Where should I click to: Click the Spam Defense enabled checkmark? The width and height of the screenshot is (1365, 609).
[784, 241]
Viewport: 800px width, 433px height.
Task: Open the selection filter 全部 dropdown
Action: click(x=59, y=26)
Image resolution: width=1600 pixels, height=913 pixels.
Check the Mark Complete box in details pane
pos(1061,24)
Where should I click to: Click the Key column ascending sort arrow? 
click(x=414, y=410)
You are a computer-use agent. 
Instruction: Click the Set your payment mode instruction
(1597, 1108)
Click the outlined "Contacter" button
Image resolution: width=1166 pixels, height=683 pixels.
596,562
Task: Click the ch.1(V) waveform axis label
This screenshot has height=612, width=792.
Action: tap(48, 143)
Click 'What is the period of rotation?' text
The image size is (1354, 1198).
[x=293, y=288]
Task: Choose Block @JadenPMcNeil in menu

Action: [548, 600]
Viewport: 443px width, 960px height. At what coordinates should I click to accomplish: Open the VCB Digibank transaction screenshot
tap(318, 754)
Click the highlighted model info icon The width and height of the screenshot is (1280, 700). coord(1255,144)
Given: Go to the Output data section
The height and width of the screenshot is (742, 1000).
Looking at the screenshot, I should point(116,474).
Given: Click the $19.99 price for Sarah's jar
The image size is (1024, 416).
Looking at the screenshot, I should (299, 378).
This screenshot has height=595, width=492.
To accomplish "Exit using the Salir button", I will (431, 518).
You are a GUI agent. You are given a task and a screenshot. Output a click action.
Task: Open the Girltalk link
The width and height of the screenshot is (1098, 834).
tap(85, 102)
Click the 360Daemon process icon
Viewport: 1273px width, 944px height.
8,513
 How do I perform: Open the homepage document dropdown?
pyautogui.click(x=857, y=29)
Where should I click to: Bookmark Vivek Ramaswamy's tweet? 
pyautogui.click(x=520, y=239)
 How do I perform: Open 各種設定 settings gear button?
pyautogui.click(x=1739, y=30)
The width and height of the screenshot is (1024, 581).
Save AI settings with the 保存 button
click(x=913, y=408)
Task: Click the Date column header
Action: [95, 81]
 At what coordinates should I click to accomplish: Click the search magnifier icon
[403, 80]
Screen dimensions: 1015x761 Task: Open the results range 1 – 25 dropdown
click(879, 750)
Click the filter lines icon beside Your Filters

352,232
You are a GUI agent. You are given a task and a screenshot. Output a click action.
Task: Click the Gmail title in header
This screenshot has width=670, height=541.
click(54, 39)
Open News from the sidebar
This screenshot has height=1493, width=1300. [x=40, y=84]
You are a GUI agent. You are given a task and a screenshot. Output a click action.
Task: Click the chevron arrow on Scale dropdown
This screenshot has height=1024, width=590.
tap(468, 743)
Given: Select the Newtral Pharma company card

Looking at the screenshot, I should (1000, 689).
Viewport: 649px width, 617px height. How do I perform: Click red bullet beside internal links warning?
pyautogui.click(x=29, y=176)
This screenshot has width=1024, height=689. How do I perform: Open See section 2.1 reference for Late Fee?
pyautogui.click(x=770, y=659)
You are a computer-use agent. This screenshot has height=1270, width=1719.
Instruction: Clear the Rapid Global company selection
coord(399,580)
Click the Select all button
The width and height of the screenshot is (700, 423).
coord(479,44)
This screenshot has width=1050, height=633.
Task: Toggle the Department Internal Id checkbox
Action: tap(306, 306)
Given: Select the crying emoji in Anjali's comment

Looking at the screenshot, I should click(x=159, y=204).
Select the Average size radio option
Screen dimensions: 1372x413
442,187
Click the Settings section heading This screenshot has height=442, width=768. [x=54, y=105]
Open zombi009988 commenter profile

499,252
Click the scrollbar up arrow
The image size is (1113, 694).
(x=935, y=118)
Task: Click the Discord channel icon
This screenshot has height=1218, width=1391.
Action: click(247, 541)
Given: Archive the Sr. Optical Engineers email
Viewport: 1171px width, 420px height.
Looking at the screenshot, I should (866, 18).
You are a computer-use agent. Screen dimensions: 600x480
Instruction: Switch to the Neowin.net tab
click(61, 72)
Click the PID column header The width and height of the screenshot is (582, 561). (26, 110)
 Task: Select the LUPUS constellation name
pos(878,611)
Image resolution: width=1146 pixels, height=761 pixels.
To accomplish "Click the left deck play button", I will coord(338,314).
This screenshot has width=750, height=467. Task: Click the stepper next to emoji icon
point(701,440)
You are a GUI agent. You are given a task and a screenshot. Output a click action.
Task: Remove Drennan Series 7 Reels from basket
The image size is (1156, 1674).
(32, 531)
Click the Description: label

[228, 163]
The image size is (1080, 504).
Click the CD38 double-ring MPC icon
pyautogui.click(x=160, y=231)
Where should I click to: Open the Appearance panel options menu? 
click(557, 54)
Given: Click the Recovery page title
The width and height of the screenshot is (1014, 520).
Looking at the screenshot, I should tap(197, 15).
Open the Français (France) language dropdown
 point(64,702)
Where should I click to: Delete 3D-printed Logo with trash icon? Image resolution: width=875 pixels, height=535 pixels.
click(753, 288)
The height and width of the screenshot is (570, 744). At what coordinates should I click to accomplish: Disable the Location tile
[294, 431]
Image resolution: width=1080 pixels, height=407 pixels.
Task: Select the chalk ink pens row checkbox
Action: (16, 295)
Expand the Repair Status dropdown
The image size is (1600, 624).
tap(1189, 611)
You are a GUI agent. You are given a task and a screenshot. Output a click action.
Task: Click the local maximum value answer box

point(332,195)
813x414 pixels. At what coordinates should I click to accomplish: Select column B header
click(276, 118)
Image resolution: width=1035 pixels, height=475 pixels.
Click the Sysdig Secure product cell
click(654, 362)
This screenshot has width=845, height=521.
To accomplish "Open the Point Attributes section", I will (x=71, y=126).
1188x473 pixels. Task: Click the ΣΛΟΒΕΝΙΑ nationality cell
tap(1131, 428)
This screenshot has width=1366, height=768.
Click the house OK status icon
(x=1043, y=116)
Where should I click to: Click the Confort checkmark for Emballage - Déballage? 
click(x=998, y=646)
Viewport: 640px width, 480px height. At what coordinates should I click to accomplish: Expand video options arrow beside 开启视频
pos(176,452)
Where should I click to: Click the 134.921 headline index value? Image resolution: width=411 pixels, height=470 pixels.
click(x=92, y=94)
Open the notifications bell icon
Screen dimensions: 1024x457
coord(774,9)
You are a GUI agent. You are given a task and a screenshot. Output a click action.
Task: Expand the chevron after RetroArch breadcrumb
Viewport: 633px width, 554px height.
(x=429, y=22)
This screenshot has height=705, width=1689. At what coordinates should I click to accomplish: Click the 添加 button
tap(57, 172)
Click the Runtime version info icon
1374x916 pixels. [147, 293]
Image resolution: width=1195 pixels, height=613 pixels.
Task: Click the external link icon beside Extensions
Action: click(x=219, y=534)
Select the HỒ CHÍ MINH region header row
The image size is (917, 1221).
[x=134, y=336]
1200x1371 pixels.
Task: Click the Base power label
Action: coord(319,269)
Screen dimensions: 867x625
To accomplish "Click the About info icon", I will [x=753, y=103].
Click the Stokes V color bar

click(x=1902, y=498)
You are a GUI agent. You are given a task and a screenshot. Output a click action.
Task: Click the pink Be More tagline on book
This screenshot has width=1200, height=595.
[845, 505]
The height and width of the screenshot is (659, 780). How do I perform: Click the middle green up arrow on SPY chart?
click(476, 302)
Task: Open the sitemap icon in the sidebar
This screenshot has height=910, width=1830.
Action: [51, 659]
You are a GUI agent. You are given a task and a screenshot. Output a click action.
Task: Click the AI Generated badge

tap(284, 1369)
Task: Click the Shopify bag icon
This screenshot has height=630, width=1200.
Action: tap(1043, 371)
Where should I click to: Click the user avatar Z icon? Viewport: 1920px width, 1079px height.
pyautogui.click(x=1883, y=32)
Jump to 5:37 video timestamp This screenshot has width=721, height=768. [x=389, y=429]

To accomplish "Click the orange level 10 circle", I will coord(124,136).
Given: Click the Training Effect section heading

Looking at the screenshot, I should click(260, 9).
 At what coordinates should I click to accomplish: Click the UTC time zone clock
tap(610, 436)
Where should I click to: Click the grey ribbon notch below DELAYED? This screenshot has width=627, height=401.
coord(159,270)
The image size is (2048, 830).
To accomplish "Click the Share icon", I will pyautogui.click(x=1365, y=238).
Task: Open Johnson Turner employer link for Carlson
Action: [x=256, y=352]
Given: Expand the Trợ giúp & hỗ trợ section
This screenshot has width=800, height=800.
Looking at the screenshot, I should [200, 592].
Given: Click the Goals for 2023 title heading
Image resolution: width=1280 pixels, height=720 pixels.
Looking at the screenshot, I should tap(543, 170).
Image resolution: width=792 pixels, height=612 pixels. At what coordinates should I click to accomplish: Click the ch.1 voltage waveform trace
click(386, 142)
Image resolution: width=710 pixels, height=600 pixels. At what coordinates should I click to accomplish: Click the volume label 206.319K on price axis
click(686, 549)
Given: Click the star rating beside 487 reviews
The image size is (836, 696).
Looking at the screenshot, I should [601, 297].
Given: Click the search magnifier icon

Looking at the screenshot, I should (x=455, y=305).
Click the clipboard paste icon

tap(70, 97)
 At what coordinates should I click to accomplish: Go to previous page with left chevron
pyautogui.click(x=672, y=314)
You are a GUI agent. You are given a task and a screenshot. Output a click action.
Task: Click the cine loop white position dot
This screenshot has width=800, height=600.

__________________________________________________

YOUR ASSIGNMENT:
Tally the lines above that include "computer", and reply with only the tally.

EXERCISE SOLUTION:
3